Tuesday, September 7, 2010

Caught Between a Rock and the Deep Blue Sea

Don't think I don't know that this title is a mixed metaphor.  But it works.

On the one side, the oil business and on the other side, family commitments and a holiday road trip.  Stuck in the Middle are our lives in Dallas. 
    All of this summer it has been a push to get my Eldorado Prospect, a shallow oil well drilled in Southern Arkansas. 
    All of this summer, Inga has been counting the days to get back to Eugene, Oregon to move into her first apartment and get started with her sophomore year at the University of Oregon.

Location for the drilling rig has been built and the rig will be onsite Sept. 8 and ready to get drilling the Owens #1 well with promising prospects for the rocks of the Rodessa Formation at 3,300 feet underground.  Inga has packed up spare dishes, saucers and cups, knives from home, purchased a griddle and slow-cooker for her new place.  She expects to be in Eugene on Sept. 17 to move her school stuff out of storage and plans on spending the day of Sept. 18 dipping a triumphant toe in the edge of the Deep Blue Sea at the Oregon Coast.  Like MacArthur: I have returned!

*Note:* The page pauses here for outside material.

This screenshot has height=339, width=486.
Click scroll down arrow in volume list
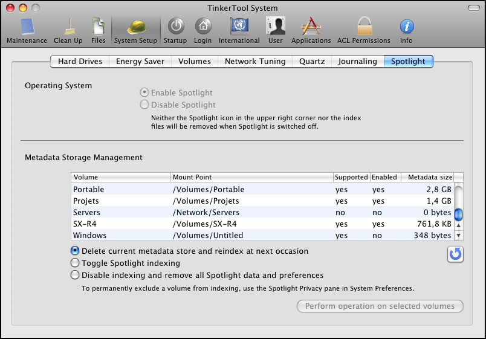click(458, 235)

The catch- the plan is to drive to Oregon and use the college-mobile to haul belongings awaiting in storage at the end of the Oregon Trail.  The plan is to leave Dallas on the 14th.  The other catch is that I need to be sitting the well and making decisions for my investors as to whether we struck oil and make the call to complete the well, or not.  The question is, can I finish the well in Arkansas by the 14th and turn the vehicle around to the westward trip in time.  If not Sue and Inga will turn the Camry into an Oregon Trail prairie schooner and do the trip without me.  I would hate to miss a westward road trip. 

A wiseguy once noted; "Time is nature's way of keeping everything from happening at once."  I hope nature can stick a little time into these plans, so everything does not happen at once.